*** Opening DATA EXCERPTS ***

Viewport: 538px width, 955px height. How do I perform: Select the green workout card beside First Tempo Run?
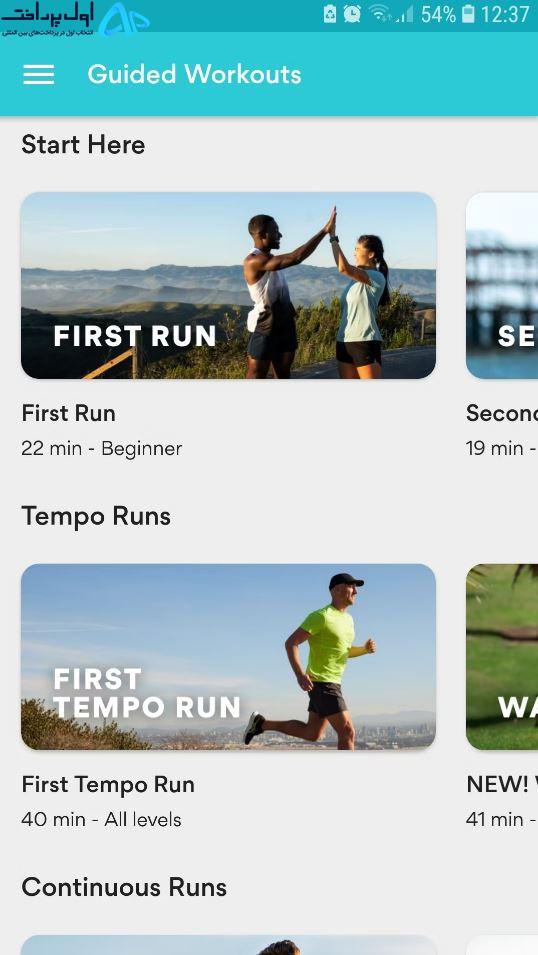pyautogui.click(x=502, y=657)
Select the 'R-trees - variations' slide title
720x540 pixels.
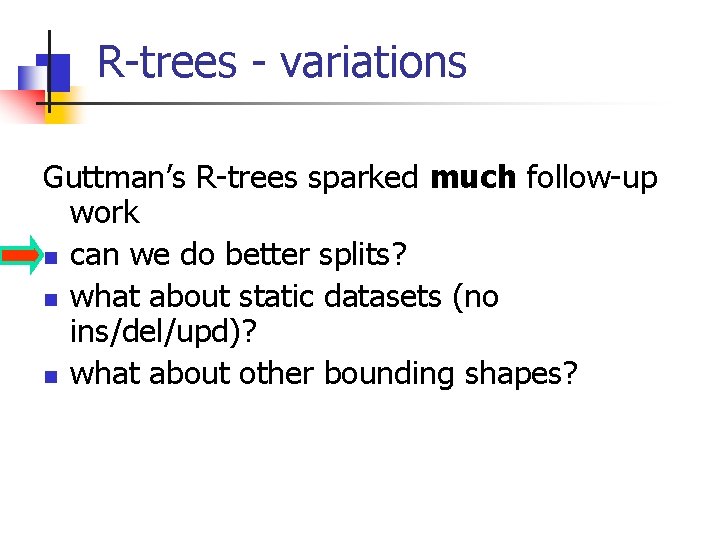click(x=282, y=62)
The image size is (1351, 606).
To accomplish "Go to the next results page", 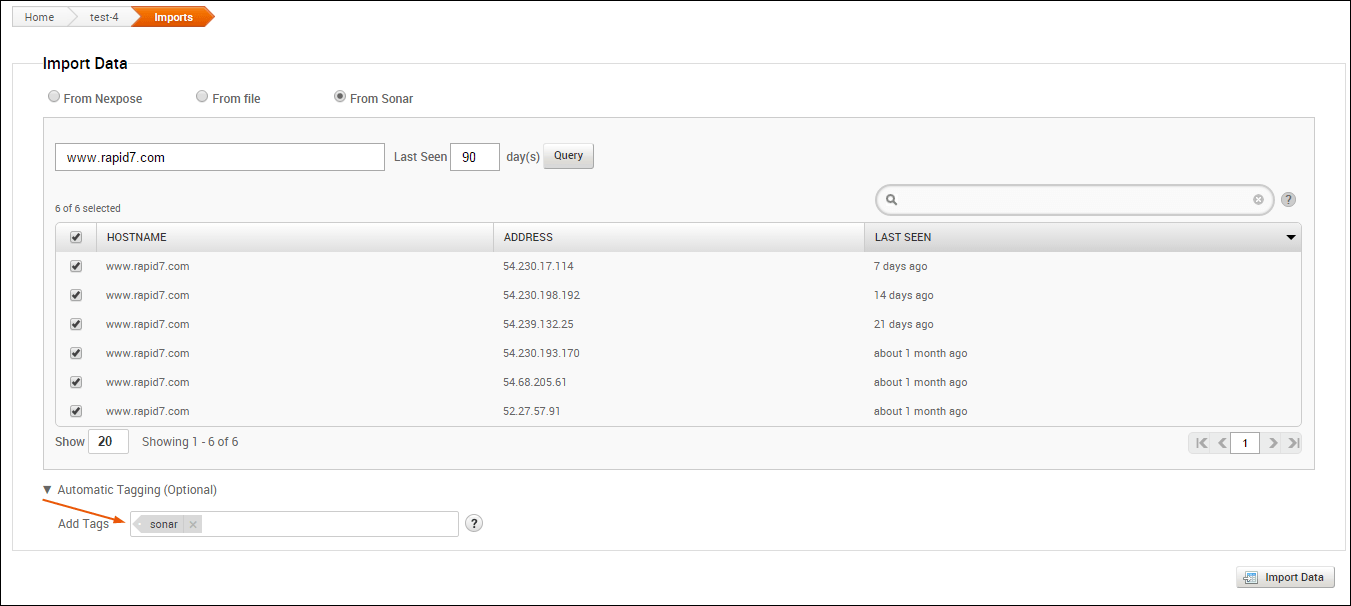I will [1272, 443].
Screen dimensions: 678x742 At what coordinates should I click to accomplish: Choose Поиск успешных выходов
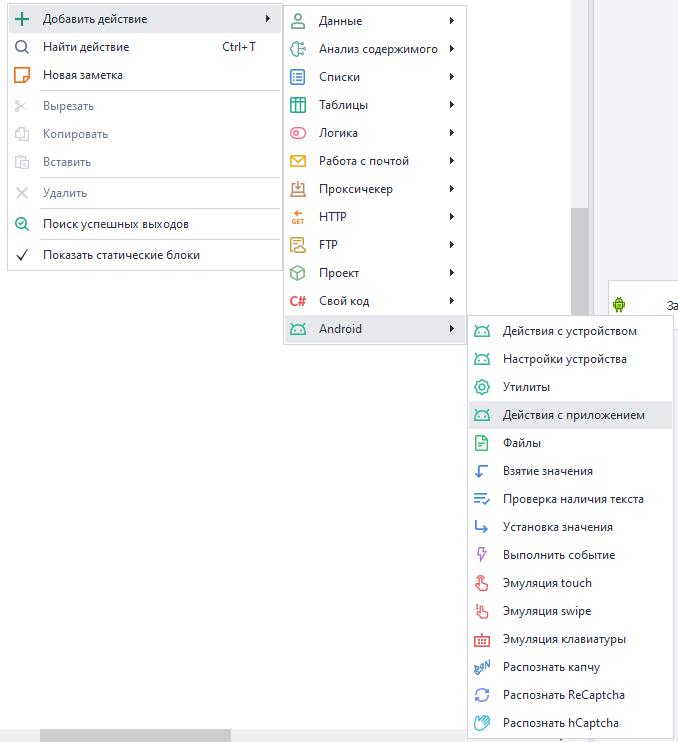(115, 224)
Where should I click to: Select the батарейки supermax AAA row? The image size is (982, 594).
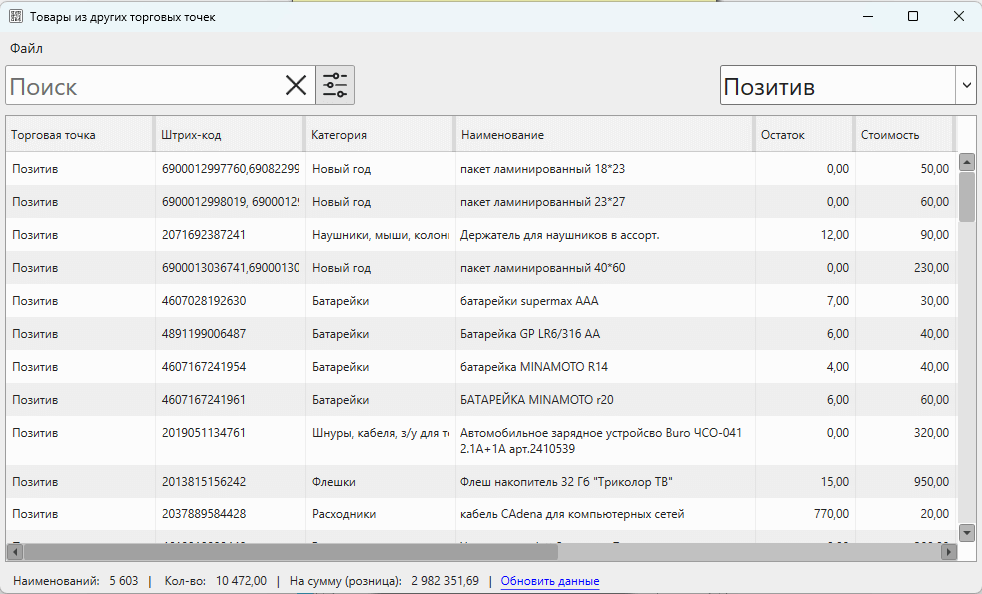pyautogui.click(x=529, y=301)
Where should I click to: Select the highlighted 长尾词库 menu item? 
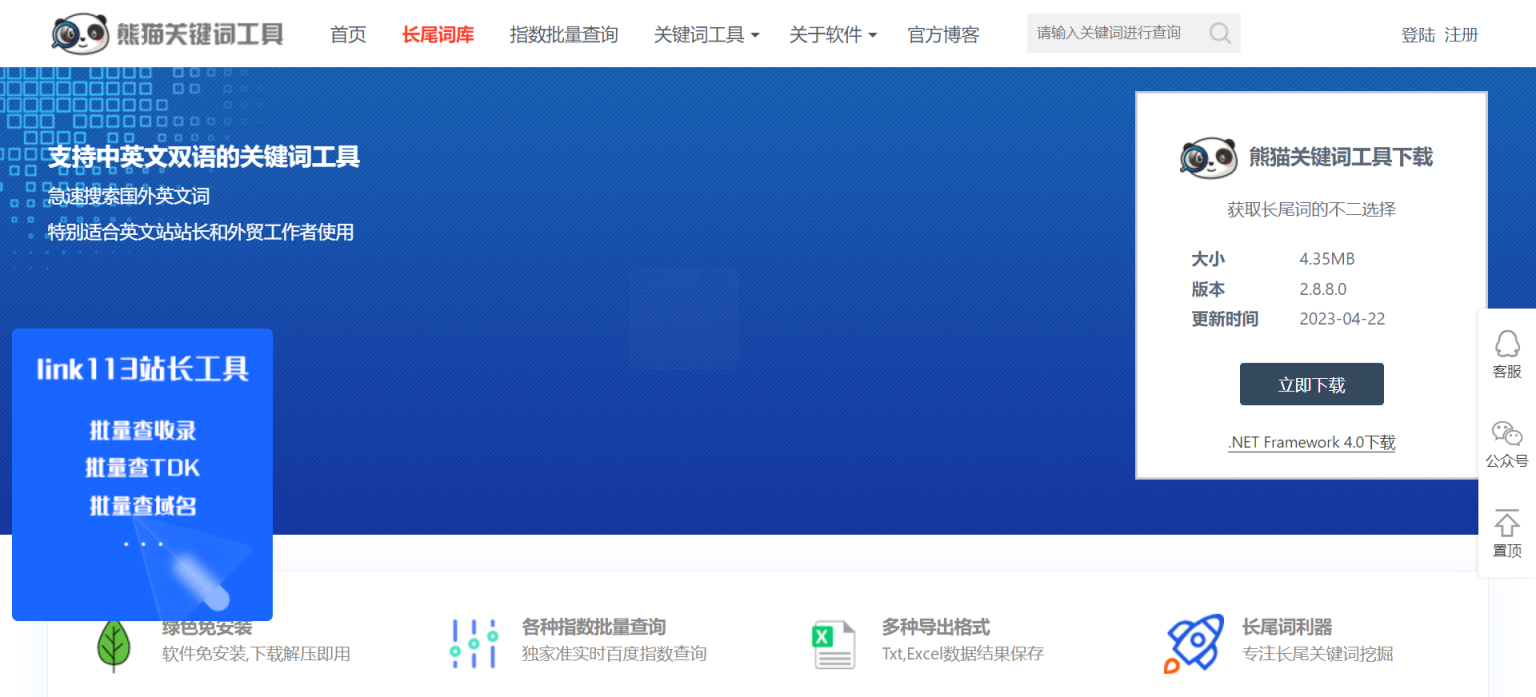(x=438, y=33)
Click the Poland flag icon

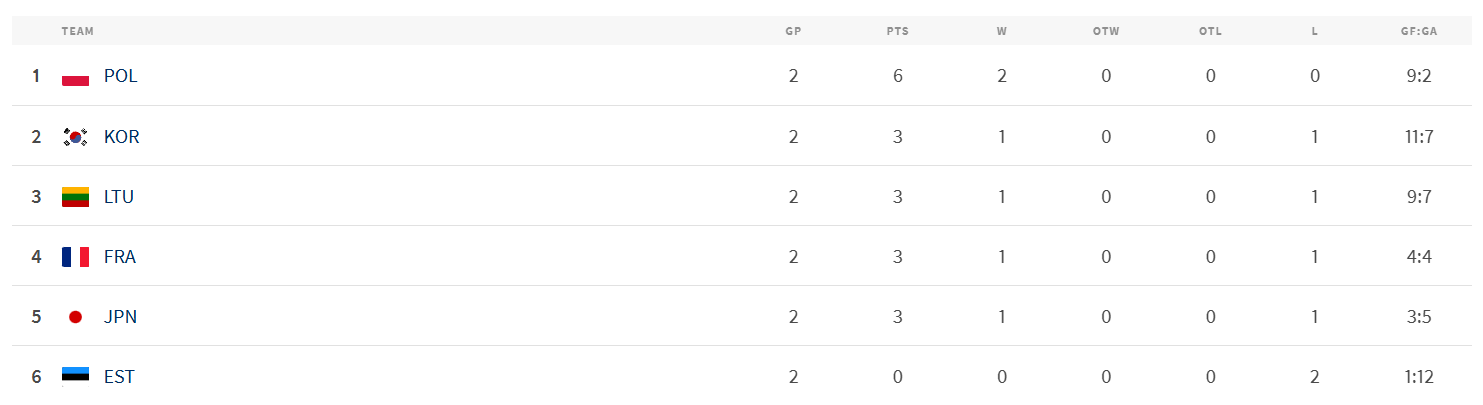click(75, 76)
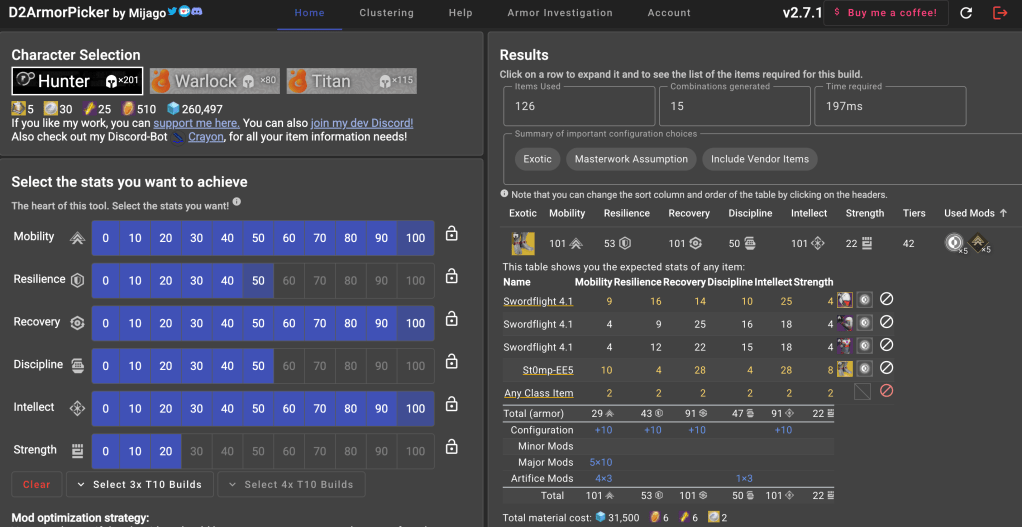
Task: Click the St0mp-EE5 exotic icon in results row
Action: (845, 370)
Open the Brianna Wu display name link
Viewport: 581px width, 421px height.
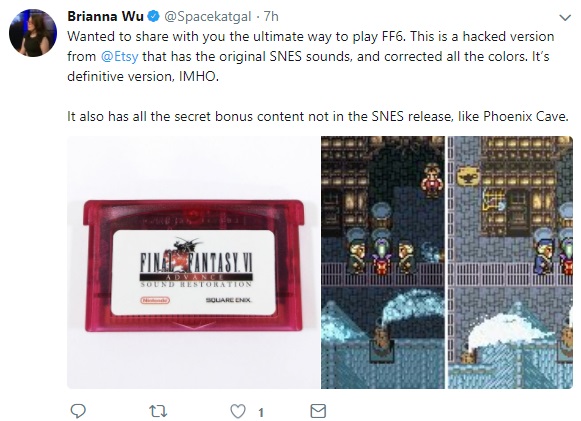coord(105,16)
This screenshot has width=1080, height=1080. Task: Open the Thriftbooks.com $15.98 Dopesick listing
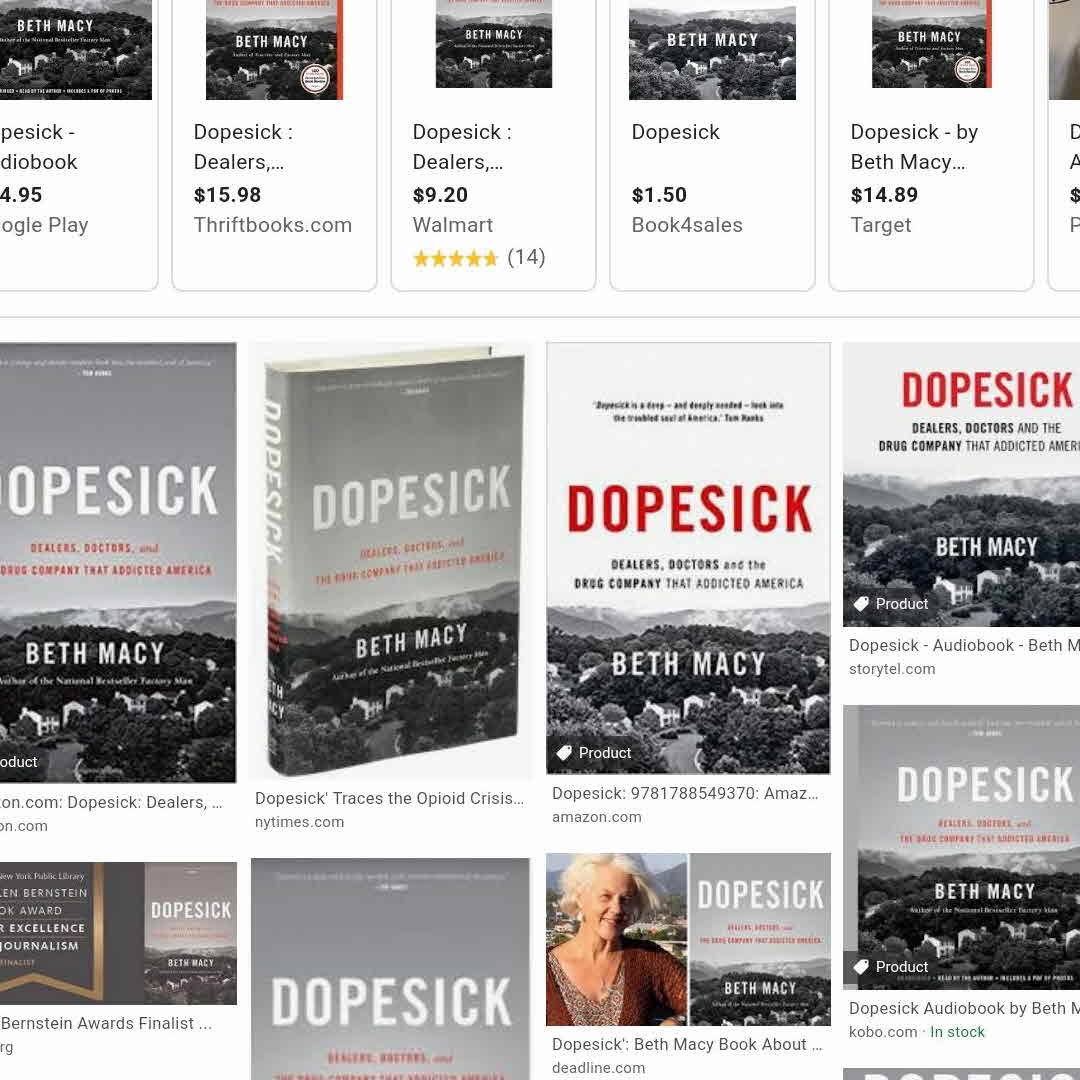coord(274,145)
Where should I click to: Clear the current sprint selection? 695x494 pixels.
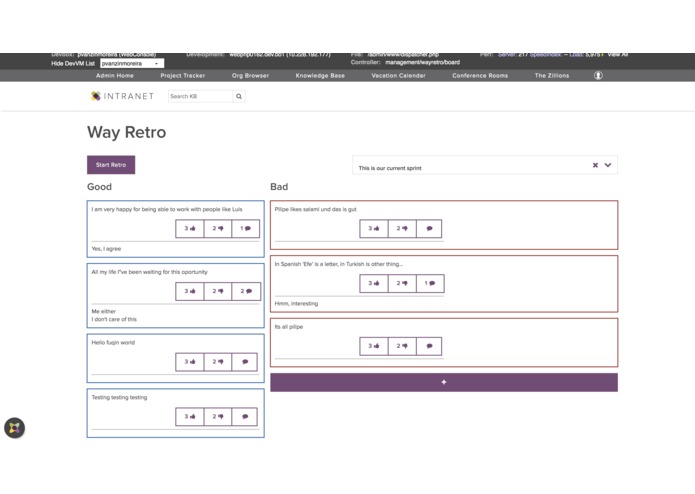coord(595,165)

*** Closing DATA EXCERPTS ***

The answer must consist of the line containing "Open the Brianna Wu display name link" and every line after it through the end of the records, retyped exactly, with all pictures left out.

Open the Brianna Wu display name link
Viewport: 581px width, 421px height.
coord(105,16)
This screenshot has width=1080, height=1080. Task: Open the Thriftbooks.com $15.98 Dopesick listing
coord(274,145)
Where should I click to: Clear the current sprint selection? 695x494 pixels.
coord(595,165)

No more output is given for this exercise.